Moreover, when the first electric component 17 a, the second electric component 17 b, and the third electric component 17 c are arranged in the order of the first electric component 17 a, the second electric component 17 b, and the third electric component 17 c from the windward side to the leeward side, the heat generated by the first electric component 17 a and the second electric component 17 b causes the temperature of a specific one of the plurality of fins 21 to be higher than the temperature of the rest of the fins 21. Therefore, the heat generated by the third electric component 17 c on the leeward side is less easily absorbed by the fin. On the other hand, when the first electric component 17 a, the second electric component 17 b, and the third electric component 17 c are arranged in the Z axis direction as illustrated in FIG. 8, the heat generated by the third electric component 17 c is absorbed by the fin 21 corresponding to the third electric component 17 c without being affected by the heat generated in the first electric component 17 a and the second electric component 17 b.

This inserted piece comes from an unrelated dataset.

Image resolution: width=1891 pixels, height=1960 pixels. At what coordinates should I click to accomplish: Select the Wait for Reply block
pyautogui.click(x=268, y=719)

Therefore, the third electric component 17 c can be effectively cooled.
Note that the heat dissipator 18-5 illustrated in FIG. 8 may be combined with at least one of the deflector plate 20 a and the deflector plate 20 b illustrated in FIG. 5, or may be combined with at least one of the deflector plate 20 c and the deflector plate 20 d illustrated in FIG. 6.
Moreover, the outdoor units 1-1 to 1-5 of the first to fifth embodiments can each be used as an outdoor unit of a device other than the air conditioner such as a heat pump water heater.

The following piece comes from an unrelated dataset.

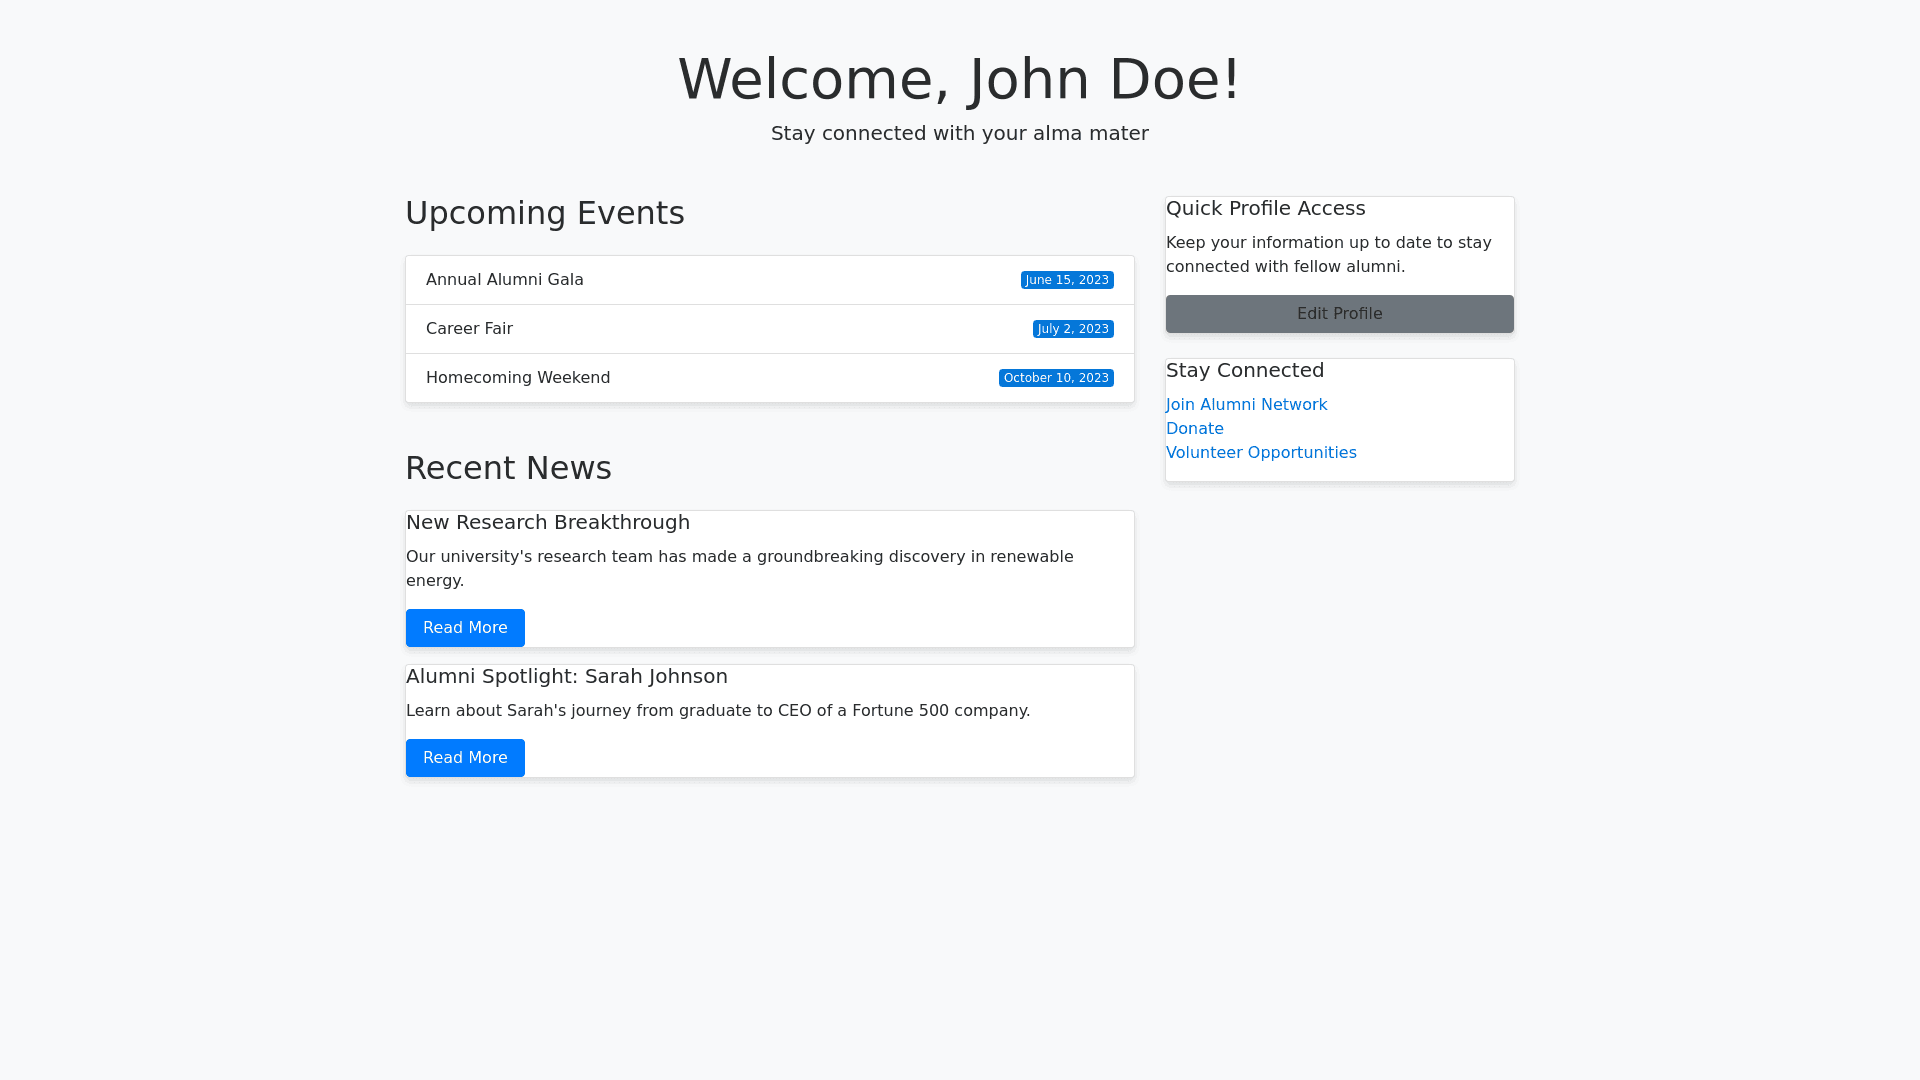Screen dimensions: 1920x1080
Task: Read more about New Research Breakthrough
Action: 465,628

Furthermore, in the first embodiment, the outdoor unit 1-1 when viewed from the front is provided with the blower chamber 11 on the left side and the compressor chamber 12 on the right side, but the outdoor unit 1-1 may be provided with the compressor chamber 12 on the left side and the blower chamber 11 on the right side. In this case, the second region R2 described above is a region surrounded by the heat dissipator 18-1, the left side panel 4, the back panel 8, the front panel 3, the electric component box 15, and the top panel 7. The similar applies to the outdoor units 1-2 to 1-5 according to the second to fifth embodiments. Moreover, when the compressor chamber 12 is provided on the left side and the blower chamber 11 is provided on the right side, the inlet 5 a illustrated in FIG. 7 is formed on the left side panel 4 of the housing 2 of the outdoor unit 1-4 according to the fourth embodiment.
Sixth Embodiment
FIG. 9 is a diagram illustrating an example of a configuration of an air conditioner according to a sixth embodiment of the present invention. An air conditioner 200 includes the outdoor unit 1-1 according to the first embodiment and an indoor unit 210 connected to the outdoor unit 1-1. The use of the outdoor unit 1-1 according to the first embodiment can provide the air conditioner 200 in which the housing 2 can be downsized while improving the cooling efficiency of the heat dissipator 18-1 illustrated in FIG. 2 and the like. Moreover, with the improved cooling efficiency of the heat dissipator 18-1, the air conditioner 200 having high reliability can be provided. Note that instead of the outdoor unit 1-1 according to the first embodiment, the air conditioner 200 may be combined with the outdoor unit 1-2 according to the second embodiment, the outdoor unit 1-3 according to the third embodiment, the outdoor unit 1-4 according to the fourth embodiment, or the outdoor unit 1-5 according to the fifth embodiment.
The configuration illustrated in the above embodiment merely illustrates an example of the content of the present invention, and can thus be combined with another known technique or partially omitted and/or modified without departing from the scope of the present invention.